Meaningful Reform

About a year ago following a few scandals, the House and Senate saw a flurry of Congressional reform legislation get introduced… and then promptly ignored. Finally, however, we may see meaningful reform. Senate majority leader Harry Reid has introduced S. 1: Commission to Strengthen Confidence in Congress Act of 2007. The bill would make two incredibly important advances:

(Sec 103) It shall not be in order to consider any Senate bill or Senate amendment or conference [without] a list of– (1) all earmarks in such measure; (2) an identification of the Member or Members who proposed the earmark; and (3) an explanation of the essential governmental purpose for the earmark is available … to all Members and made available on the Internet to the general public for at least 48 hours before its consideration.’.

(Sec 104) It shall not be in order to consider a conference report unless such report is available to all Members and made available to the general public by means of the Internet for at least 48 hours before its consideration.
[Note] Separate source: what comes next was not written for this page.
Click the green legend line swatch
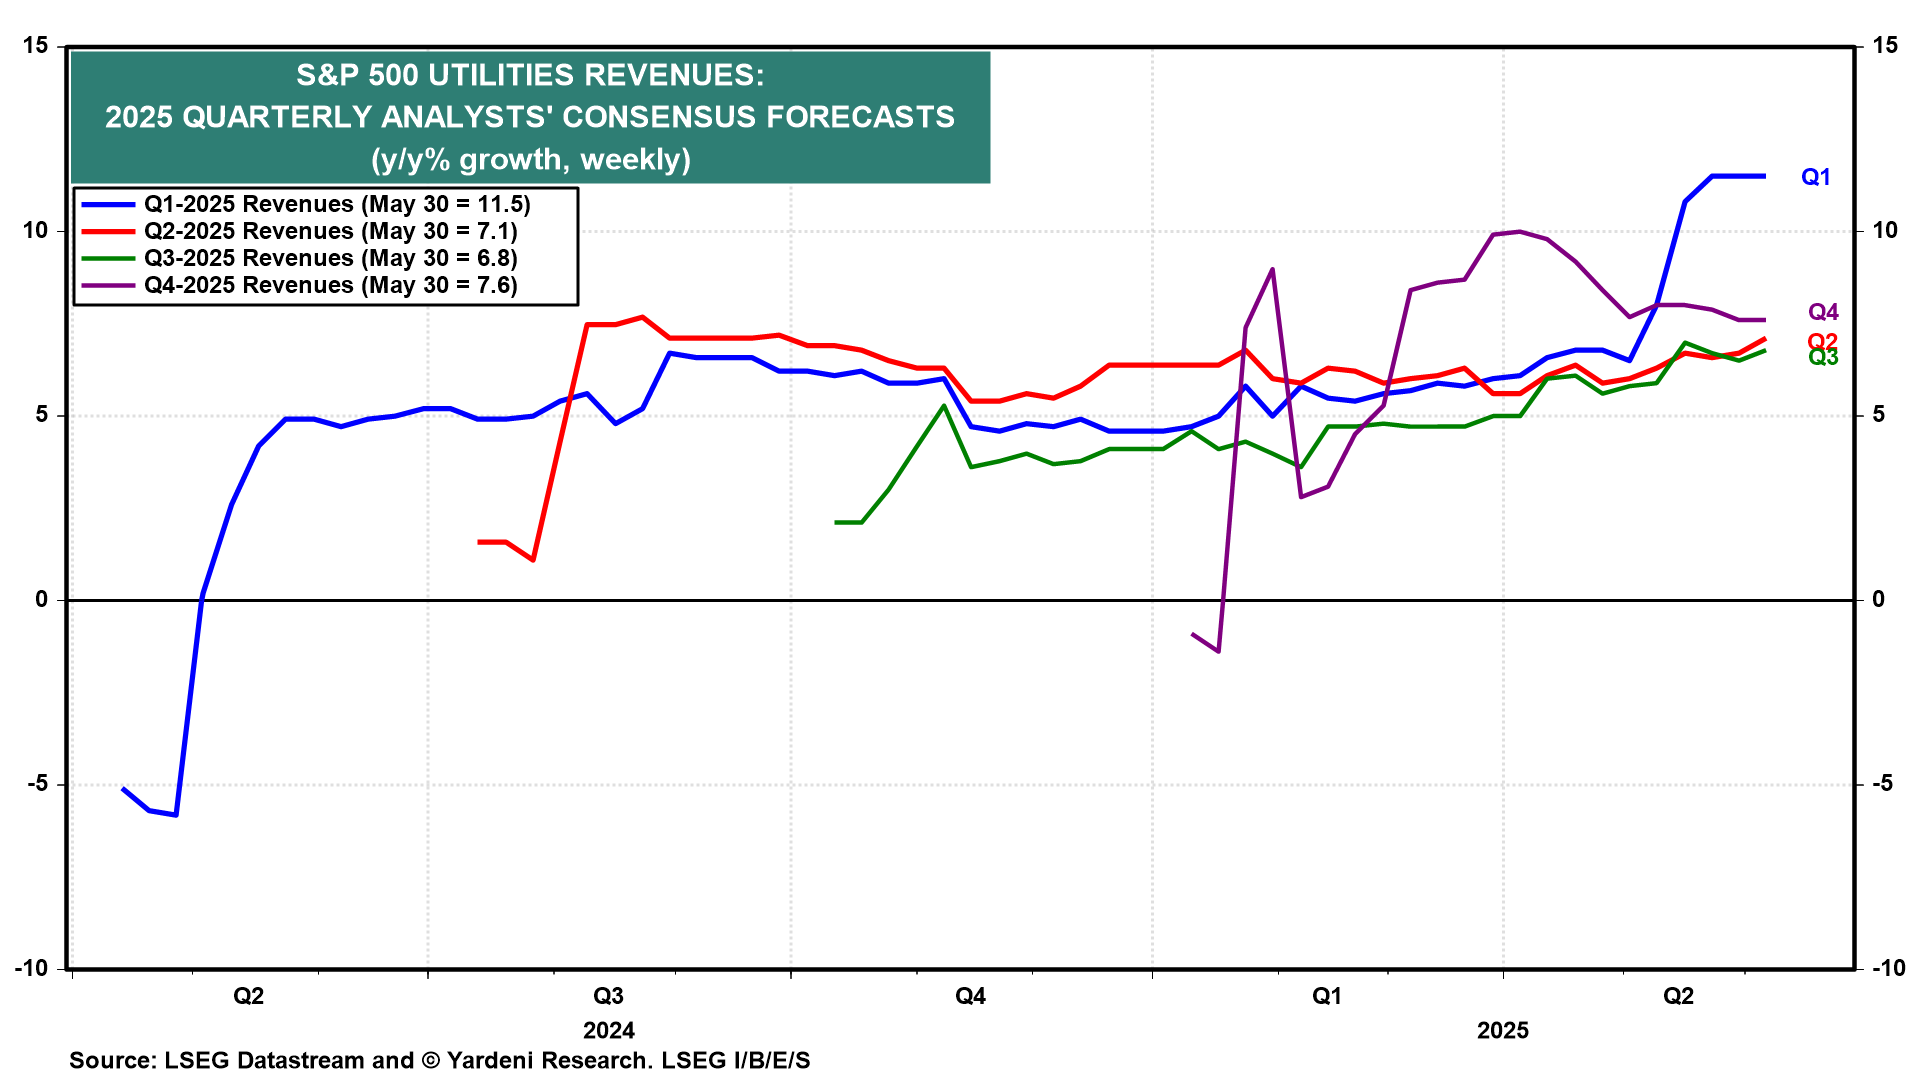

Strangely, the bill does not require that bills (!) be available on the Internet for 48 hours before being voted on. Just conference reports. After a bill has been passed by both the House and the Senate, it’s often the case that the second chamber to get the bill has made amendments to the bill that the first chamber hasn’t yet gotten a chance to see. In that case, a conference committee is made to get the two chambers back in sync, and the final version of a bill comes out in a conference report.

Since it’s been introduced by Reid, I think it’s almost certainly going to get through the Senate. The House seems to be off in its own world, so I’m not sure whether we’ll see this bill ever become law, but it’s got a good shot.